ArXiv successfully racing toward the one million mark – what happens now?

  • About 24 years after its launch the arXiv preprint server hits 1 million articles on 29 December. The site reached that terrific target after administrators returned from holidays and updated the server with manuscripts submitted after business hours on Christmas Eve, Richard van Norden said in his report in Nature. Impressively more and more papers were posted as preprints from year to year, starting from a few hundred in the early nineties, when Paul Ginsparg initiated the arXiv site, to about 10,000 per months meanwhile.

    “Kudos to Paul Ginsparg and the arXiv team for this achievement.” (Peter Suber, 2014)

    Since more than two decades particularly physicists, mathematicians, and computer scientists were used to upload their manuscripts to arXiv to share their results with peers as a preprint prior to the submission to a standard scholarly journal. When I was working as a physicists myself, I also regularly used arXiv.org as a resource to browse and access the most recent findings of my colleagues. And I definitely know that I had been not the only guy who started his work in the morning in this way. The advantage of the arXiv to publicly share recent results of scholarly research has been quite obvious: only a few hours or days after a competing group had finished their draft to summarize their findings, researchers were able to read them without any delay and without any restrictions for access. Possibly this has been also one aspect which contributed to that story of success which now results in one million posts on arXiv. As an another result, most publishers meanwhile accept submissions from arXiv.
    Preprint-posts on the arXiv are not peer-reviewed because managing and controlling of that filtering process had been the monopoly of scholarly journals for decades. Nevertheless one may ask if we do need something outside the ArXiv? I discussed this question in a blog almost a year ago, based on the perspective of physicists and their attitude to foster Open Access. This question, or more generally the basic idea to combine a well-established preprint server, as the ArXiv, with something to enable and moderate the scientific discourse as a substitute of the classical peer-review process was raised some years ago by Field’s medalist Timothy Gowers. In 2011 Gowers asked in one of his blog posts how we might get to a new model of (scientific) publishing, however focused, but principally not limited, to mathematics. His visionary thoughts had been motivated by an earlier post by Michael Nielsen. Gowers suggested “something like a cross between the arXiv, a social networking site, Amazon book reviews, and Mathoverflow”. In a very systematic way, he further developed his smart idea, or his gedankenexperiment as a physicist would call it, as an “ideal world” towards future scholarly communication. The proposed (non-existing) website should be an extension of the arXiv, or simply a separate website with links to articles which were hosted at arXiv.

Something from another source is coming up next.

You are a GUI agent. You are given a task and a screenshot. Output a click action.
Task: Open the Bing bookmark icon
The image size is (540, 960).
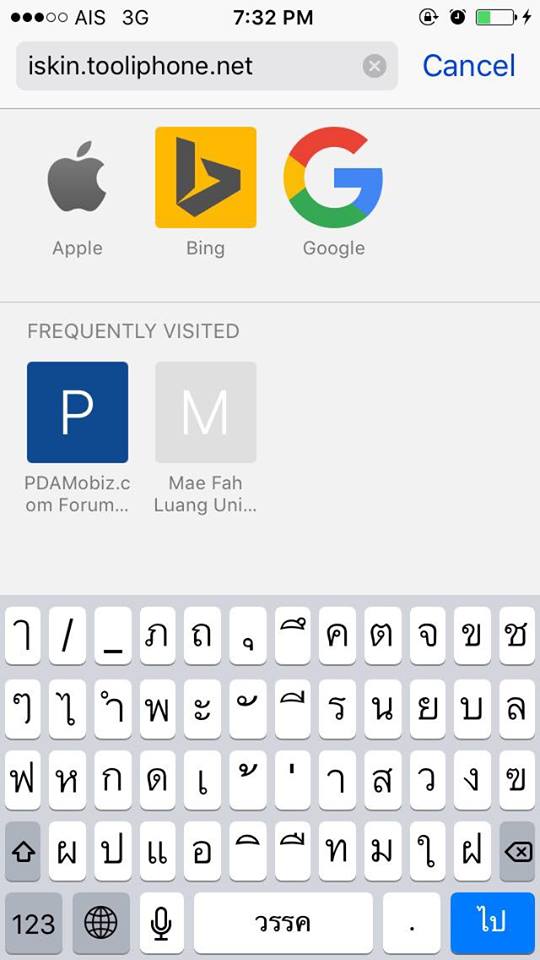coord(206,177)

    “If we didn’t have journals, then what might we have instead?” (Timothy Gowers, 2011)

    Here we are: The scientific community which had been used to regularly post and access recent findings on the arXiv would then be invited to comment, rate, and discuss new posts. I personally like that concept which is straightforward and based on the experiences and the behavior of researchers over two decades. Despite the fact that the latter oberservation is true mostly for researchers from physics, mathematics and computational sciences it could be adopted in principal to all disciplines of scholarly research. Amazingly, I read Timothy Gowers’s excellent blog some time after it had been published when I had already developed the concept for ScienceOpen in 2013. Nevertheless, his visionary considerations to develop a new model for scholarly publishing and the following, very intensive discussion of these ideas within the community strongly supported me to continue developing a new website which fosters not only Open Access, but also consists of a community-based concept to evaluate scientific results in an open and transparent manner. I am confident that future workflows for publishing and quality assessment in science will be based on these principles.

    Let’s see if ScienceOpen can further contribute to this vision in 2015! Have a great start into the new year!